Pars vite, et ne te sens pas obligé de revenir
par Marianne Schönwasser le 10-02-07
Franchement, certains titres de films prêtent le flanc aux jeux de mots nuls, d'autant plus facilement trouvés quand le film en question n'est pas génial. Certains confrères s 'étaient ainsi -assez injustement- régalés avec la dernière réalisation de Guillaume Canet "Ne le dis à personne" (" Ah bah ça c'est sûr, ça risque pas ! "). On peut d'ores et déjà gager que "Pars vite et reviens tard" risque de subir le même destin (cf, le jeu de mots consternant servant de titre à ce papier...)

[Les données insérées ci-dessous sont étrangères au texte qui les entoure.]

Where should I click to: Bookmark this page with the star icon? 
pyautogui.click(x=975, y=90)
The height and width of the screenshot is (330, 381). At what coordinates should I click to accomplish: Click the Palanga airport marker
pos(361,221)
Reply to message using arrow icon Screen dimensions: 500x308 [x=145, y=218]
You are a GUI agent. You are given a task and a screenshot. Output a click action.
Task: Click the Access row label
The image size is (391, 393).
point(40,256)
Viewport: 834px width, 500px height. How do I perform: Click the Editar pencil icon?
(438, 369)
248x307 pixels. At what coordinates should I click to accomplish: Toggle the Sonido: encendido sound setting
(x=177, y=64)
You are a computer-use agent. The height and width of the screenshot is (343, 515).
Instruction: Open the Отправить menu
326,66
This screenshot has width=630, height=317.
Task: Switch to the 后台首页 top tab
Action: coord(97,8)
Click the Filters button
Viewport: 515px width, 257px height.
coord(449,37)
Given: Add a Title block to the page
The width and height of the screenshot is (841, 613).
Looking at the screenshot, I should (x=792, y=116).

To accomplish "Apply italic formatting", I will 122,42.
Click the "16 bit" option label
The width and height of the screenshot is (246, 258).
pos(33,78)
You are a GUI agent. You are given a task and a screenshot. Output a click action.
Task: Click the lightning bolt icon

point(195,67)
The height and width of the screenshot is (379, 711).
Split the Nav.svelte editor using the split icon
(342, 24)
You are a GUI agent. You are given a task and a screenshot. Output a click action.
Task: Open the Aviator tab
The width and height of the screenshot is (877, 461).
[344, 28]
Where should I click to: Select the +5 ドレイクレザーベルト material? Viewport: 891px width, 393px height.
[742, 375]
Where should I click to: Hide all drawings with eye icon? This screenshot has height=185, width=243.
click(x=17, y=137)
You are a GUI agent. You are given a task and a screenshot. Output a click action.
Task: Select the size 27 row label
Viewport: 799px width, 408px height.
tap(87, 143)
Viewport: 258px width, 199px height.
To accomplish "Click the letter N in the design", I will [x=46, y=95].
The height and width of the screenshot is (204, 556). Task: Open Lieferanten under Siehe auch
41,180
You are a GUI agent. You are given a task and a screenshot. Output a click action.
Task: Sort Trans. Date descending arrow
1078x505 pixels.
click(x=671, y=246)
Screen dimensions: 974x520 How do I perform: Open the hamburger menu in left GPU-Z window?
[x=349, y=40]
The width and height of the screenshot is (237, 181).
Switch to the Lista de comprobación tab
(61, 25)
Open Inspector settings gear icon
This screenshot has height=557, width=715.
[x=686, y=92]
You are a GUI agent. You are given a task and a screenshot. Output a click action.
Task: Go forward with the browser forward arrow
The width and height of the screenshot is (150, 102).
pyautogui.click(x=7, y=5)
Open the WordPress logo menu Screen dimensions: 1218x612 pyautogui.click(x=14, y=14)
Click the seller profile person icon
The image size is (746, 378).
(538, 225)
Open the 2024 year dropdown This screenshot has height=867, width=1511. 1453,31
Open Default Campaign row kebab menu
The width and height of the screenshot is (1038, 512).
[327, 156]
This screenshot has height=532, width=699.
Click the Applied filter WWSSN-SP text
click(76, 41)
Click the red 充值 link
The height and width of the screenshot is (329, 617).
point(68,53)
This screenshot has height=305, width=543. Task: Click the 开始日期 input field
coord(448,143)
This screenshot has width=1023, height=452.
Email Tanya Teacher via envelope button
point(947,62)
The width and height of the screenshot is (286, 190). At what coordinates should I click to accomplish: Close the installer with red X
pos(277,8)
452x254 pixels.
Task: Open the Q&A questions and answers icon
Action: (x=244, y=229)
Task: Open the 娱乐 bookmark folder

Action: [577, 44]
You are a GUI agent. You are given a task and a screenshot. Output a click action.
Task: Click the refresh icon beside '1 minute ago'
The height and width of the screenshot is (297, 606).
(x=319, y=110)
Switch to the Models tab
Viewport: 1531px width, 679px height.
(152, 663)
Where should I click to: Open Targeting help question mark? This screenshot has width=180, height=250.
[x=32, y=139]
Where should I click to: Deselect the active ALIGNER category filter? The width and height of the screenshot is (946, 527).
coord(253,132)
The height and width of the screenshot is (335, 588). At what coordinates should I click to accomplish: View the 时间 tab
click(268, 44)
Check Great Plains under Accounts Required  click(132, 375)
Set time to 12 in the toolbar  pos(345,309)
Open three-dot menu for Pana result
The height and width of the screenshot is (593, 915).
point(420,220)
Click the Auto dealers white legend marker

Car non, c'est certain, "Pars vite" ne devrait pas rester dans les annales du 7ème art, ni même nécessiter qu'on banalise un dimanche soir pour le voir.
D'autant plus dommage que le premier quart d'heure était assez engageant. A Paris, le commissaire Adamsberg s'inquiète : les portes de certains immeubles se trouvent badigeonnées de signes cabalistiques étranges et les habitants de celles qui ne le sont pas sont retrouvés morts, victimes de ce qui semble être un regain de peste.
Wargnier filme Paris (plus particulièrement le quartier de Beaubourg) comme une cité médiévale avec ses ruelles sinueuses, sa "taverne", ses figures tutélaires, son annonceur public... Et comme toute cité médiévale, celle-ci est rongée par ses peurs millénaristes, en l'occurrence, le retour de la peste bubonique. Dans les rues, les masques de protection se multiplient et le metteur en scène amène habilement le film sur le terrain de la critique du tout sécuritaire. Peuplée de fantômes aux bouches masquées de blanc, Paris semble se préparer à l'Apocalypse.
C'est là la seule réussite du film: parvenir à restituer un peu de l'ambiance qui nimbe le roman de Fred Vargas. Le problème qui plombe atrocement cette adaptation (outre les libertés prises avec le récit original) tient à la performance des acteurs. Chacun dans son registre tutoie la catastrophe. José Garcia tient tellement à en faire dans le genre " personnage tout en intériorité ", qu'à force de sentiments rentrés, il n'en sort pas grand chose...Nicolas Cazalé est quasi inaudible, quant à Marie Gillain, elle surjoue constamment. Seul Olivier Gourmet s'en sort sans que naisse aux commissures des lèvres du spectateur un sourire mi-goguenard mi-désolé.